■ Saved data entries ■
------

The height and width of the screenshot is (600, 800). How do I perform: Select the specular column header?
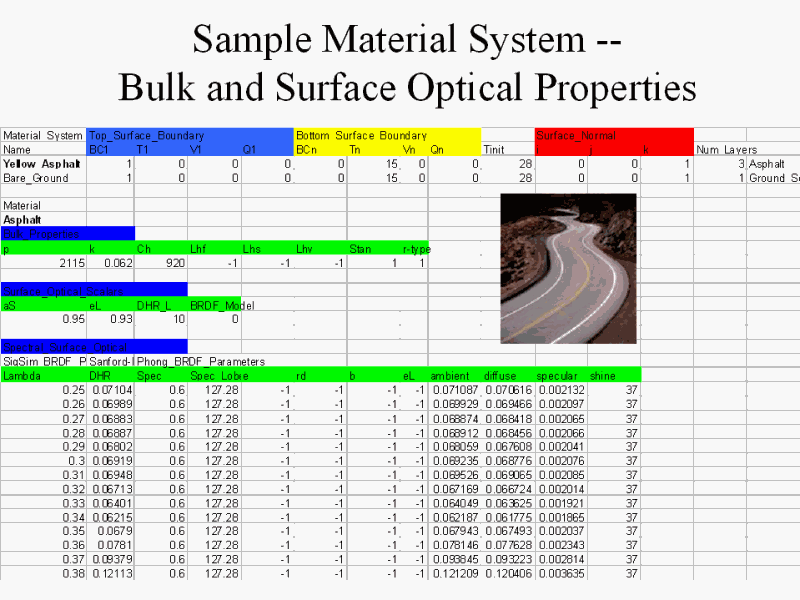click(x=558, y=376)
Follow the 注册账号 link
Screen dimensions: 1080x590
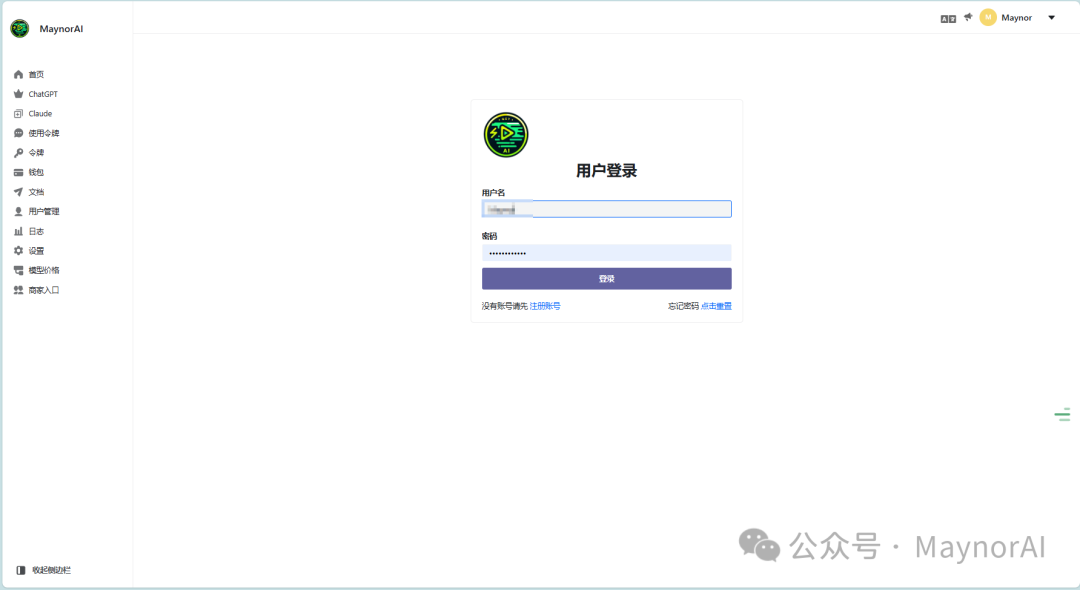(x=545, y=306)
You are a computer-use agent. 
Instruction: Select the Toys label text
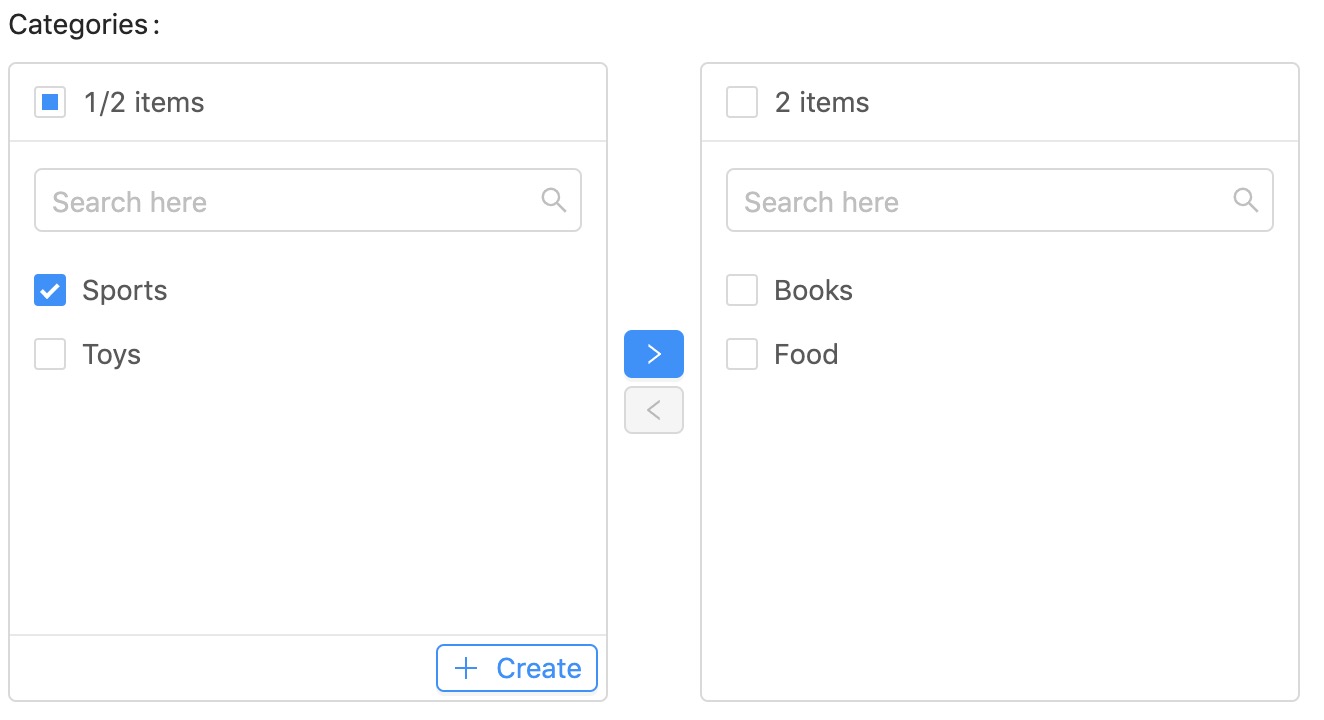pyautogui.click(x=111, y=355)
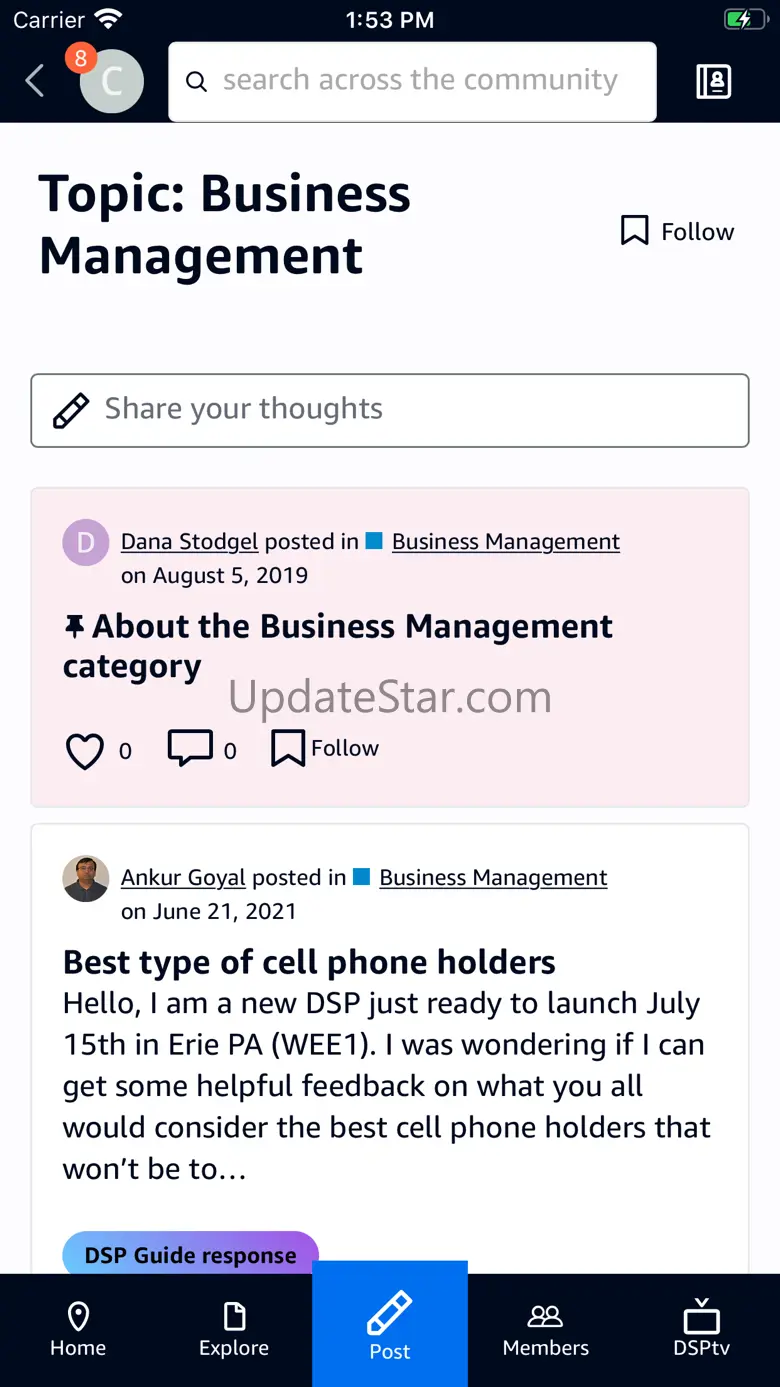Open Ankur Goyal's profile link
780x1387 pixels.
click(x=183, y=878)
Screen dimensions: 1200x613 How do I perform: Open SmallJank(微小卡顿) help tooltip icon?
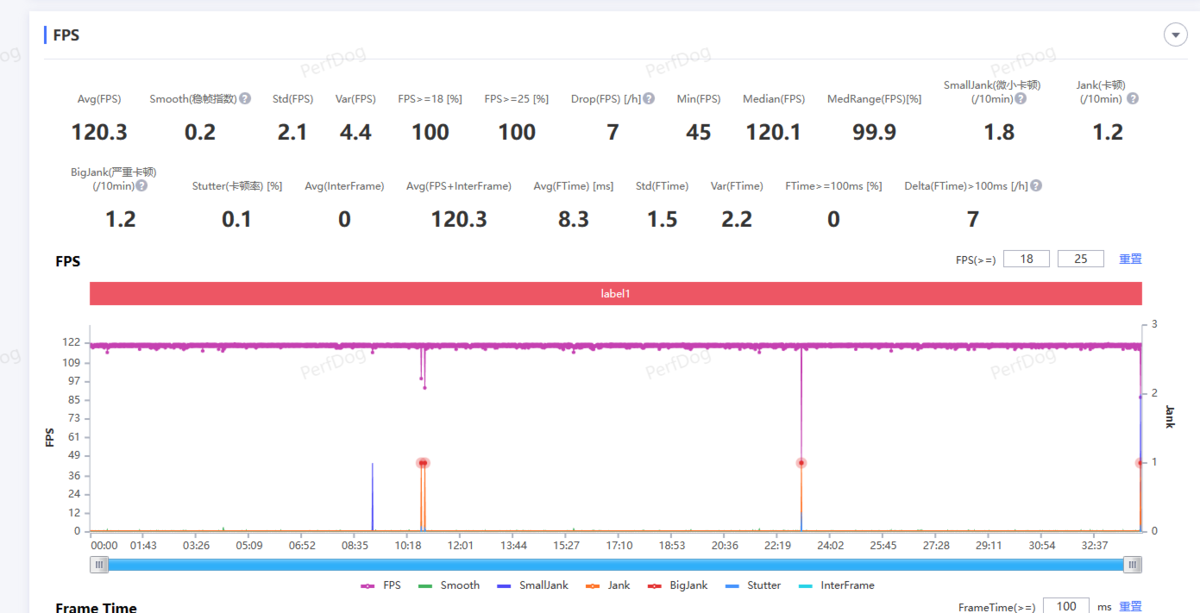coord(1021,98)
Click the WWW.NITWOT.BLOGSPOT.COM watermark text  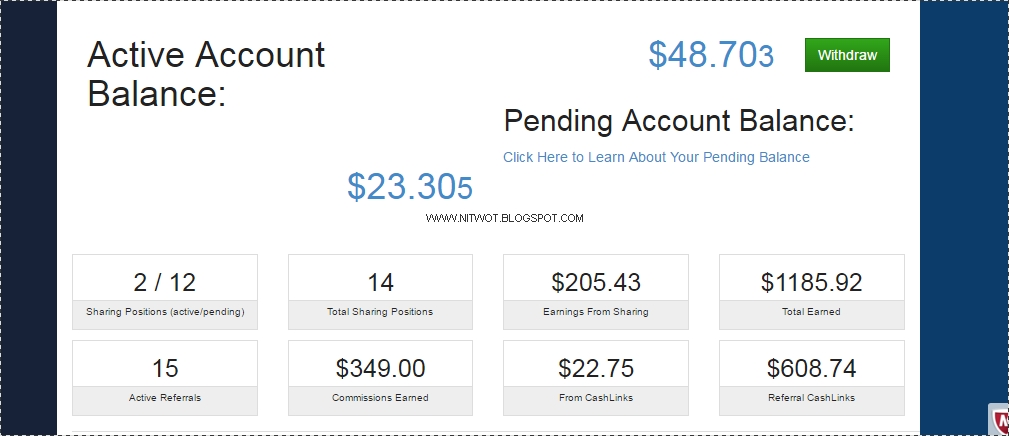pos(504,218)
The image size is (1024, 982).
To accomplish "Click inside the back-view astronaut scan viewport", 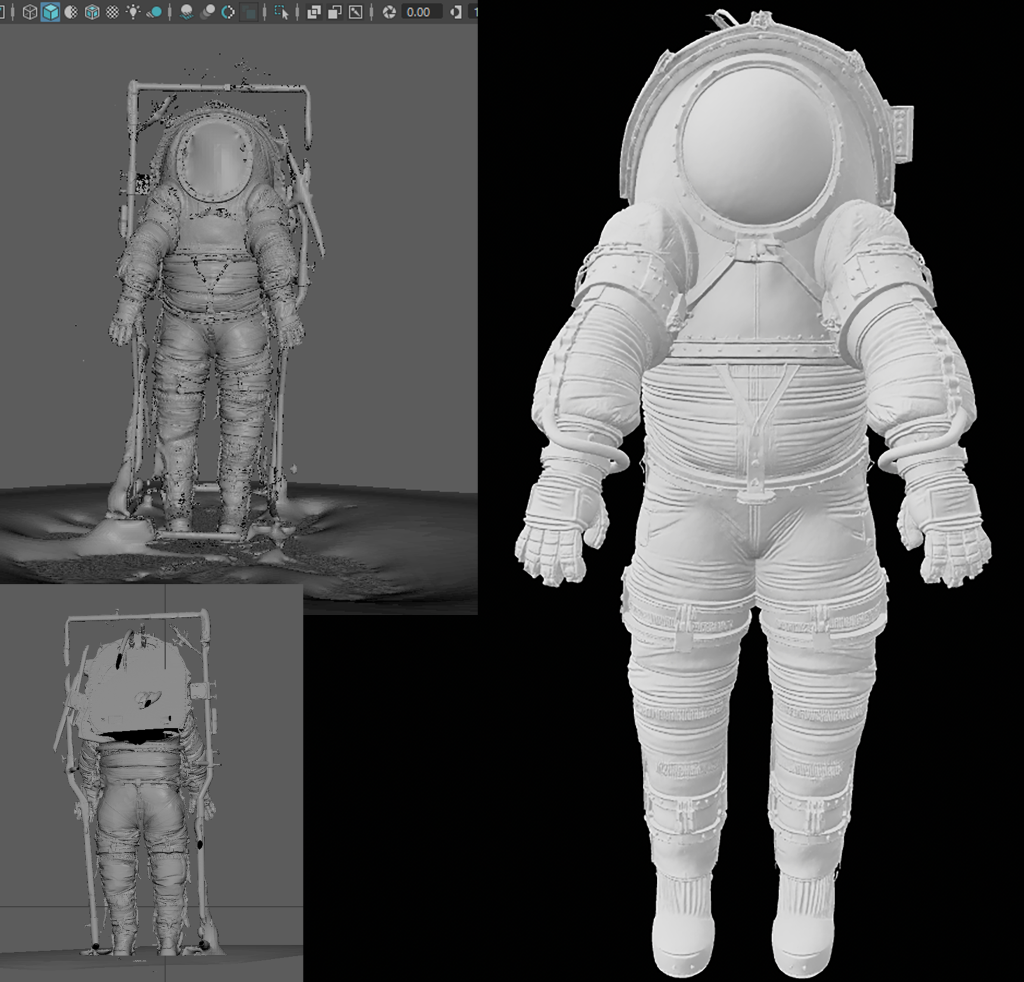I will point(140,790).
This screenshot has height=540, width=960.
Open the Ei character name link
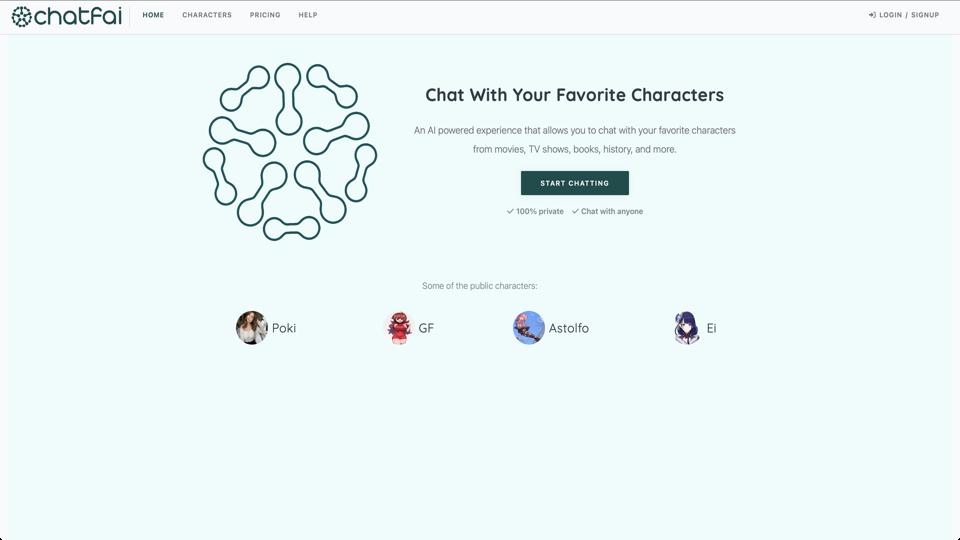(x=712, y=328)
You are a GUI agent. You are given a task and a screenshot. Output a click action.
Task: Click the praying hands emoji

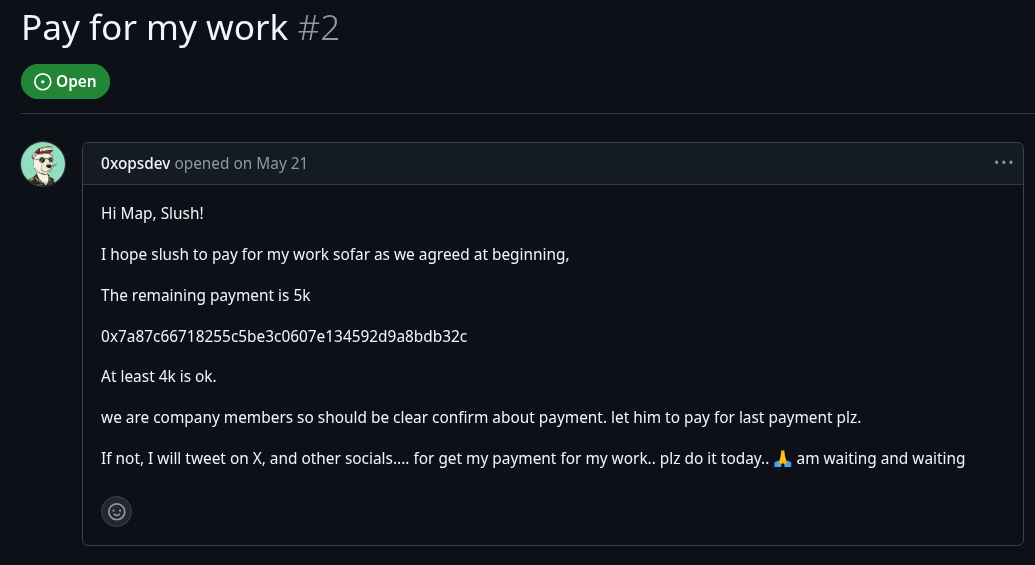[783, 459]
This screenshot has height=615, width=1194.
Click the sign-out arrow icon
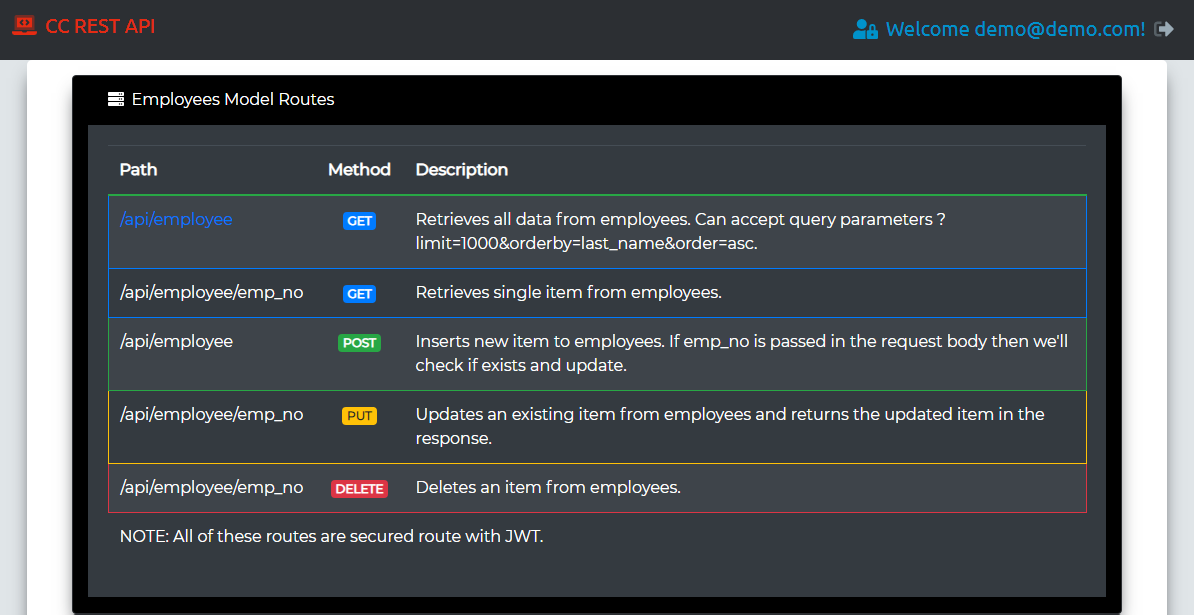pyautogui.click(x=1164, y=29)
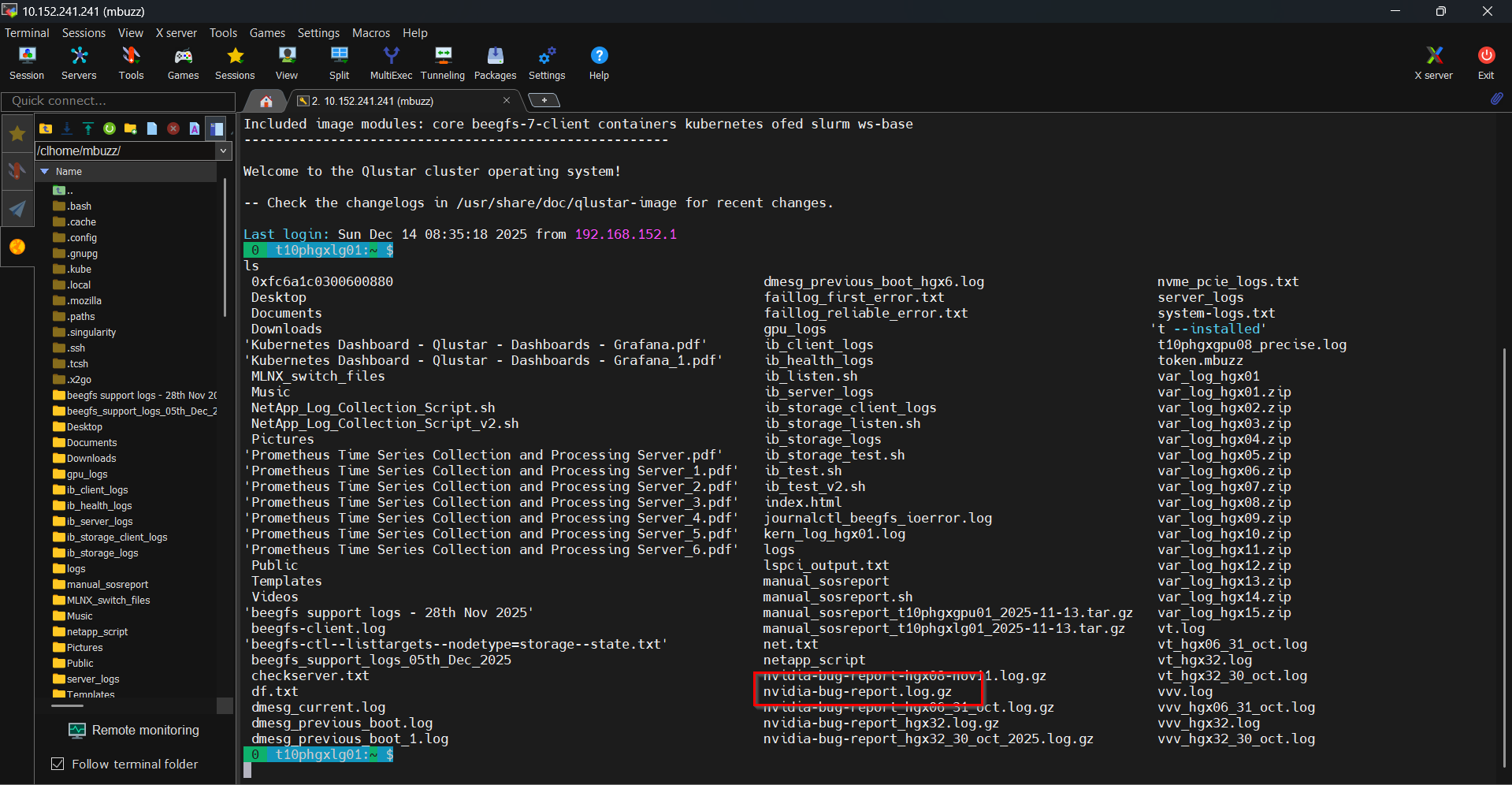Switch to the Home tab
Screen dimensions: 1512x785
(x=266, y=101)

------

■ Instructions for the task ■
When the word "This" shows up in a line of the entries, report that line.

■ Exercise response ■
This screenshot has height=540, width=960.
This screenshot has height=615, width=1194.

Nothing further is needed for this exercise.